Speaker: Sandy Souder, May 8, 2016
Good Morning Beloved!
When Bob found out he was going to inherit a fortune when his sickly father died, he decided he needed a woman to enjoy it with. So one evening he went to a singles bar where he spotted the most beautiful woman he had ever seen.
Her natural beauty took his breath away. “I may look like just an ordinary man,” he said as he walked up to her, “but in just a week or two my father will die, and I’ll inherit 20 million dollars.”
Impressed, the woman went home with him that evening.
Three days later, she became his stepmother.
For some of us, Mother’s Day is a beautiful and joyful event to be spent with our Mother or to remember them if they have passed.

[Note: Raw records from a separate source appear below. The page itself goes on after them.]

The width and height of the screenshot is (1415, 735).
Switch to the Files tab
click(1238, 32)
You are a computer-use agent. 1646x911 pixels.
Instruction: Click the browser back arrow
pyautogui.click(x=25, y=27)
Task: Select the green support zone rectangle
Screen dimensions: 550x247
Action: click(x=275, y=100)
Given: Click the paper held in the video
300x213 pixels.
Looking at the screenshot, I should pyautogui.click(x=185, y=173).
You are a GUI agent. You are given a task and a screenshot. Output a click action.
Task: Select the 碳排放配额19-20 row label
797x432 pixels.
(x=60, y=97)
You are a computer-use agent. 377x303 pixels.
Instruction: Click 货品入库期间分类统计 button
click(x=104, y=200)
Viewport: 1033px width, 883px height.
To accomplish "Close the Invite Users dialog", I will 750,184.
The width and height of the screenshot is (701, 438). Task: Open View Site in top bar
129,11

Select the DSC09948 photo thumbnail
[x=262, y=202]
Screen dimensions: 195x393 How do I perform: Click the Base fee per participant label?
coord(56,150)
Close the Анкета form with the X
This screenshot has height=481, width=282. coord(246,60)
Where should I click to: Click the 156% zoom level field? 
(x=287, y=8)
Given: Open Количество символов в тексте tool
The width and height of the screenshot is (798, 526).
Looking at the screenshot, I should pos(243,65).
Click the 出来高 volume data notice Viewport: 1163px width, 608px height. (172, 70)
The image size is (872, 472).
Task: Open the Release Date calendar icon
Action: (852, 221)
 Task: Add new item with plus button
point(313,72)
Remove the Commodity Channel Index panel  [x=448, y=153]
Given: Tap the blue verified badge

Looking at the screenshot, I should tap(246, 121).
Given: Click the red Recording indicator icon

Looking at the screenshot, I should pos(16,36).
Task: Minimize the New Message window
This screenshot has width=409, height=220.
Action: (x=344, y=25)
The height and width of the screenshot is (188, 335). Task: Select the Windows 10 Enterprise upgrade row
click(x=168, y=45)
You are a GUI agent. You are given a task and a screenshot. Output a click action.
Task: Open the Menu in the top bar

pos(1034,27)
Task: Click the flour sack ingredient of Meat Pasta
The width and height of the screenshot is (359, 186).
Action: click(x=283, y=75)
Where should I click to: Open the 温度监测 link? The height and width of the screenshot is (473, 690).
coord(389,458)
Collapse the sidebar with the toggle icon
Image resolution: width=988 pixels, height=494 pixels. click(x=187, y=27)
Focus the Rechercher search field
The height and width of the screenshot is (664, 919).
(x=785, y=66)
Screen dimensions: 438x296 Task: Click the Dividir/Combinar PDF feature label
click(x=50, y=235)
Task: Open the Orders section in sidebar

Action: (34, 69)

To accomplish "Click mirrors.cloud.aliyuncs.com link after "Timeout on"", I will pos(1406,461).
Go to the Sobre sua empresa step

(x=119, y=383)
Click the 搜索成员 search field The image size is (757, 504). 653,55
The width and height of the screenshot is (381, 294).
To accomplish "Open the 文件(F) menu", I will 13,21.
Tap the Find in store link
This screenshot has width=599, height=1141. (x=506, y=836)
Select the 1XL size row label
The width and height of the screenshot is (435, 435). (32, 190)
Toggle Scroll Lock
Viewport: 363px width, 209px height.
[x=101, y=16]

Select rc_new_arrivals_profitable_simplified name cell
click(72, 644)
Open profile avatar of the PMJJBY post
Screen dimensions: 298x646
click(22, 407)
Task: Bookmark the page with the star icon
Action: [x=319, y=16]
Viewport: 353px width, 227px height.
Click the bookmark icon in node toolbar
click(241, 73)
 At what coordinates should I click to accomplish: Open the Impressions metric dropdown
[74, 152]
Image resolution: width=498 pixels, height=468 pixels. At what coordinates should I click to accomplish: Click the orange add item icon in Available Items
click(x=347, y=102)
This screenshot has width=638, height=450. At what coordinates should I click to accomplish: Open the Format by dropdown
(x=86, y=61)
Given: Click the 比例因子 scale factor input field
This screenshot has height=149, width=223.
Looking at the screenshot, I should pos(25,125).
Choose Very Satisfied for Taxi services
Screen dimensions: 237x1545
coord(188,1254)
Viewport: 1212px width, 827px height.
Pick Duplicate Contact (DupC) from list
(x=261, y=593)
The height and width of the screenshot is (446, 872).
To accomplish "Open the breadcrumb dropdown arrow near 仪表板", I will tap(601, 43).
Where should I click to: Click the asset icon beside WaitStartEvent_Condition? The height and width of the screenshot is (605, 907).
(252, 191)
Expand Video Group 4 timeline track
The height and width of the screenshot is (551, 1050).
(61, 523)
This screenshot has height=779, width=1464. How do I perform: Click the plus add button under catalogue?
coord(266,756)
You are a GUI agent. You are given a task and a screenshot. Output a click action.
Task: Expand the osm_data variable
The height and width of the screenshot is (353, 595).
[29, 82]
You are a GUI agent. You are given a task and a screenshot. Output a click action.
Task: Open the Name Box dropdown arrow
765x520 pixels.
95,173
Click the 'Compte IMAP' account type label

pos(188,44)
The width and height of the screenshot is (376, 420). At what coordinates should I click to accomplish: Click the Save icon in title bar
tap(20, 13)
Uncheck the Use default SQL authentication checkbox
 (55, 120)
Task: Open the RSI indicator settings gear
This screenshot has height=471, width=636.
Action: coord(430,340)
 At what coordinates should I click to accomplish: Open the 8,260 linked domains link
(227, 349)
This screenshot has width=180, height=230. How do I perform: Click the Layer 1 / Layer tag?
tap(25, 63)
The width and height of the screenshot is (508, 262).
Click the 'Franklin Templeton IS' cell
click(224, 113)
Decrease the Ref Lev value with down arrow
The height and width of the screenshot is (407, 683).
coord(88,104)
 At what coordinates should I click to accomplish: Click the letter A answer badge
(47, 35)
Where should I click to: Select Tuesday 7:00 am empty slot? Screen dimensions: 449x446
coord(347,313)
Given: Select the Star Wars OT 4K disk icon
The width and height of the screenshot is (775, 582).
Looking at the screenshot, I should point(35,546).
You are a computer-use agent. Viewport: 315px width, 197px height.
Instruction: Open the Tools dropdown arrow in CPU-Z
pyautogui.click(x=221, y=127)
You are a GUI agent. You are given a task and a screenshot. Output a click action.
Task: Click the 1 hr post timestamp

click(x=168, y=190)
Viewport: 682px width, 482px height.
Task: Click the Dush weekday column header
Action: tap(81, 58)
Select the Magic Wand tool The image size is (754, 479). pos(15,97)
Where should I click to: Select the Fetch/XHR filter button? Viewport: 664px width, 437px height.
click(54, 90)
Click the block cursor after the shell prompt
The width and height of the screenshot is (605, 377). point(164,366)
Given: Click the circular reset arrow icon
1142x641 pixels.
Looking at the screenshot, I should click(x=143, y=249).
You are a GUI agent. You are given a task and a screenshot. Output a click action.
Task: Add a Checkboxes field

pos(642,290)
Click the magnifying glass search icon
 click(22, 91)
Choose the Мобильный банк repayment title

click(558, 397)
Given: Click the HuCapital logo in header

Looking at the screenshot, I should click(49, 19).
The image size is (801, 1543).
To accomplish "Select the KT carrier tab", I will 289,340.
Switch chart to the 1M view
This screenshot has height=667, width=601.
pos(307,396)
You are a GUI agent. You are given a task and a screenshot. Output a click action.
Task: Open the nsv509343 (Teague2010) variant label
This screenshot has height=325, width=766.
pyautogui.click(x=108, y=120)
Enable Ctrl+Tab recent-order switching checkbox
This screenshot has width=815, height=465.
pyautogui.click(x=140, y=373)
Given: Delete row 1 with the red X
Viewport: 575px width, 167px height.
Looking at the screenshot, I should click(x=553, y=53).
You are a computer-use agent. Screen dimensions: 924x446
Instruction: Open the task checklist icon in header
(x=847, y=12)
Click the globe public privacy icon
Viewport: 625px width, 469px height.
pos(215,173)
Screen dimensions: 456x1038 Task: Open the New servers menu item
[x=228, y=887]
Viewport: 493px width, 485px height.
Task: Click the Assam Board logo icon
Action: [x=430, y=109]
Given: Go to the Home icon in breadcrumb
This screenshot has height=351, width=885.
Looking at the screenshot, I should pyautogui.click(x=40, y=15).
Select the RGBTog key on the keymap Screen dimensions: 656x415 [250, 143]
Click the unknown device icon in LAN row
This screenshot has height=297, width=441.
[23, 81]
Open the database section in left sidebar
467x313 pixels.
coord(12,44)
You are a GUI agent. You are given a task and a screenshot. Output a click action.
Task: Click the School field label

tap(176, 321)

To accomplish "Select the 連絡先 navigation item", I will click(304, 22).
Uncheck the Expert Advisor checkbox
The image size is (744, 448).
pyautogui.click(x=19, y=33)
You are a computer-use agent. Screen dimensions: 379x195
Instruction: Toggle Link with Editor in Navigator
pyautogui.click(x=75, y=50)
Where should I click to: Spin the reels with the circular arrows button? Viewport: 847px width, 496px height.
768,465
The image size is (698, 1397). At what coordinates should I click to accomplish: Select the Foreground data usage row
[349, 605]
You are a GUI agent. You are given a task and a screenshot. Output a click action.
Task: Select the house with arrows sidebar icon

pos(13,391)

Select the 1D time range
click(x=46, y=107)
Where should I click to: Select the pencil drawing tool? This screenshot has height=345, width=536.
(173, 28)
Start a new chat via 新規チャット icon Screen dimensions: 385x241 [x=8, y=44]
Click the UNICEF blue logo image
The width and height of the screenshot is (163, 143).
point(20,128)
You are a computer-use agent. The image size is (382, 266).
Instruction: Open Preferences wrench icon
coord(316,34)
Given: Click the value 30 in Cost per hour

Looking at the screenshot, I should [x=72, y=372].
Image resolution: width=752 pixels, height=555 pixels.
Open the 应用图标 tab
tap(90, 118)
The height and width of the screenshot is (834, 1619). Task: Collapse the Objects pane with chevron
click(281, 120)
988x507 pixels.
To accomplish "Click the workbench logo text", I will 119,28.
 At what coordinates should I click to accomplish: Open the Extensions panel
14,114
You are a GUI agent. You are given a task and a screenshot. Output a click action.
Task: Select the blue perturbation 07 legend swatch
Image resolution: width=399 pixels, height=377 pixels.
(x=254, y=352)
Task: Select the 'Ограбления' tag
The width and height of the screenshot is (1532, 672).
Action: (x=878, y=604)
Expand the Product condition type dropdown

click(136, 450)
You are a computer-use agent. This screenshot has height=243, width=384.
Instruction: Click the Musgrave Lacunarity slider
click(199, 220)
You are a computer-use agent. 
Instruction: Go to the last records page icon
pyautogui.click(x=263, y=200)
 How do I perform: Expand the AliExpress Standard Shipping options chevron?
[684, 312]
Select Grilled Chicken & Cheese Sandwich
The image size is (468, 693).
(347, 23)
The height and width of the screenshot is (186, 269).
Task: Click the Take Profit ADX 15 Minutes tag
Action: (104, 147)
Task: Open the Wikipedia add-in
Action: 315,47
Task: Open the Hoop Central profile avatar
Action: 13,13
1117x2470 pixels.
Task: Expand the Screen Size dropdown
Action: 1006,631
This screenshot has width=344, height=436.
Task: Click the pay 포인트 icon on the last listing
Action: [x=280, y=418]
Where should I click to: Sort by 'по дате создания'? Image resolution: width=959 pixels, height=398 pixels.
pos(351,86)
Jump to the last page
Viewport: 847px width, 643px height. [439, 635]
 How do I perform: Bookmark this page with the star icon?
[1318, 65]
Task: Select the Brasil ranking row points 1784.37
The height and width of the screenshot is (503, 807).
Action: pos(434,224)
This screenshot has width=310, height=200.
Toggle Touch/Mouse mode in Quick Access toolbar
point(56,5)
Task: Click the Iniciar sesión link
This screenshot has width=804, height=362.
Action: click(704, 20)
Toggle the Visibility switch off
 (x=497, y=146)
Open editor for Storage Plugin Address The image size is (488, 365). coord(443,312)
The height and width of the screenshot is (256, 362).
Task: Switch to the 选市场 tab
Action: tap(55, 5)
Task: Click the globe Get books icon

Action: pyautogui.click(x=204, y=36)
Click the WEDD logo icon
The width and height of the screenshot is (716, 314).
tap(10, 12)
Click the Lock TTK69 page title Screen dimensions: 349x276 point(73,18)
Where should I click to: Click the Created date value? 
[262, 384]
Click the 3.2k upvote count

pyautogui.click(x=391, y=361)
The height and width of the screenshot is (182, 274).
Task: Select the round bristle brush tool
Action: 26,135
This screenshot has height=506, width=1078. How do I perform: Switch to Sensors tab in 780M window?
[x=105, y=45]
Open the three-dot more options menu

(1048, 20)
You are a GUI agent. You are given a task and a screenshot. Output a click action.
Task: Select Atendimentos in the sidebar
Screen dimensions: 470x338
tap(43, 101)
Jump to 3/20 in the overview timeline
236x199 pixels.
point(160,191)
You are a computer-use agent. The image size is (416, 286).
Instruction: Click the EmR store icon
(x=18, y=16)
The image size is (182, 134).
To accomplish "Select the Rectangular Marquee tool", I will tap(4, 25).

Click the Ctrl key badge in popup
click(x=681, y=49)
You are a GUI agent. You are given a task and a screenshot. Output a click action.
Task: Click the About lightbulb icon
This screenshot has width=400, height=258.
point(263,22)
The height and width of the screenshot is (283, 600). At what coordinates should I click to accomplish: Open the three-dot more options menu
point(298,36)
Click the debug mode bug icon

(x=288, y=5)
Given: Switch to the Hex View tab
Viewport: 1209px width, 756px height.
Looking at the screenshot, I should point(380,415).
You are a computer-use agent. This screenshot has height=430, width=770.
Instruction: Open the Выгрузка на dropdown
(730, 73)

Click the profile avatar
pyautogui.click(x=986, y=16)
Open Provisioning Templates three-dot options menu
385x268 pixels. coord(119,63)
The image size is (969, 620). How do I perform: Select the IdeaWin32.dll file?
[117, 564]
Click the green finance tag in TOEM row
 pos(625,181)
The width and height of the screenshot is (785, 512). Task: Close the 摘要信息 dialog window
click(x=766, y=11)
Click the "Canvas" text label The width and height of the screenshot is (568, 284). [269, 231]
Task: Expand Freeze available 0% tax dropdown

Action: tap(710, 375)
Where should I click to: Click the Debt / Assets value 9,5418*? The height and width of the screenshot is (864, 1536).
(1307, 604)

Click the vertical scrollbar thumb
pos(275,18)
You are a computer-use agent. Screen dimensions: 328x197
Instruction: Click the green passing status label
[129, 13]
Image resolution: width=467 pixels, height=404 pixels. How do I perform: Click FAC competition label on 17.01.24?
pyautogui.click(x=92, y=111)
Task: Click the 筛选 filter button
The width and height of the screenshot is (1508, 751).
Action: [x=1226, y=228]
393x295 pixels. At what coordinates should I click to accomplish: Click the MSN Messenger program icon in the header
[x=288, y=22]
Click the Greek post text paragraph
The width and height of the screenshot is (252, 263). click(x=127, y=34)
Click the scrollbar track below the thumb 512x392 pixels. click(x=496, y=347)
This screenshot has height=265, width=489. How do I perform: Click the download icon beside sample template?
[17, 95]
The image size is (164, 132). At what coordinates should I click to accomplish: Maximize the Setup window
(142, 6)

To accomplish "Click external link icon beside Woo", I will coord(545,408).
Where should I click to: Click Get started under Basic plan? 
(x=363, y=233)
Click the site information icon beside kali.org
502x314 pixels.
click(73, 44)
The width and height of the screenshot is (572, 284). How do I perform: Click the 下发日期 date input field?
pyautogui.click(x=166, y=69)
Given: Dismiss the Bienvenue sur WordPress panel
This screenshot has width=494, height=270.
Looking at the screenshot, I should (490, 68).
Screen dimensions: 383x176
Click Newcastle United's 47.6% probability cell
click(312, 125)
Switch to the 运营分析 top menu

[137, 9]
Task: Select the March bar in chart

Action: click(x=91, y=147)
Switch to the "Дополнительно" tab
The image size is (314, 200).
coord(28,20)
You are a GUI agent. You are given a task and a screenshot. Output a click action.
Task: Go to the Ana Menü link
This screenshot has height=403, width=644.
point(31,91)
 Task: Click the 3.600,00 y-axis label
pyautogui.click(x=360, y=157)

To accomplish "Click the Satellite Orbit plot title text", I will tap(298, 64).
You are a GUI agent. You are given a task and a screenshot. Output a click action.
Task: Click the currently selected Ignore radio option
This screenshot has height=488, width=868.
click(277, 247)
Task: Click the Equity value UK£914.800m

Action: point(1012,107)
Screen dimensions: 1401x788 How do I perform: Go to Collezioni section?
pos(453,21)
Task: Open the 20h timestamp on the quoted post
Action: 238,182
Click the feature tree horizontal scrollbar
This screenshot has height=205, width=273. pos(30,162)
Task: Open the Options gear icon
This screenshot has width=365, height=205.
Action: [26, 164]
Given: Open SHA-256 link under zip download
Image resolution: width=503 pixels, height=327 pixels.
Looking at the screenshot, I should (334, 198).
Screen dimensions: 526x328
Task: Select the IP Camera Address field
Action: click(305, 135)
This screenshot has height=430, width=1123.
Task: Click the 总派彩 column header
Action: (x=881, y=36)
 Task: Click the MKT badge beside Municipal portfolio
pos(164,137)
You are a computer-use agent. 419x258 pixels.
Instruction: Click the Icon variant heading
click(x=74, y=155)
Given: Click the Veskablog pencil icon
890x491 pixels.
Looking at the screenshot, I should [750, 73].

But for many of us, Mother’s Day is filled with emotional complication and mixed feelings.
Some had beloved mothers, who have now passed away, and this loss fills you with grief.
Some desperately wanted to be mothers yourselves, but destiny did not allow it.
Some had mothers who were unavailable in one way or another.
Some of you have lost a child.
Some of you — like me — are not mothers in the usual sense of the word.
Some of you are not even female, but men who have stepped in to the role of nurturing as a Mother would.
There’s a Jewish Proverb that says, “God could not be everywhere and therefore he made mothers.”
Could possibly be true….
I would alter that a bit and simple say God made those of us who nurture. God is after all, LOVE.
We often hear about how a Mother’s love is so profound, that nothing and no one can stand in the way of a Mother and her child. We only need look at nature to see the overwhelming steps a Mother takes to ensure their offspring, whether animal, bird or human; is safe.
But, most Mothers also take the steps necessary to show their off spring that there is a time to ‘leave the nest’, so to speak. I think for most of us, we weren’t pushed out of the nest, and left to find our wings before hitting the ground as some fledglings are.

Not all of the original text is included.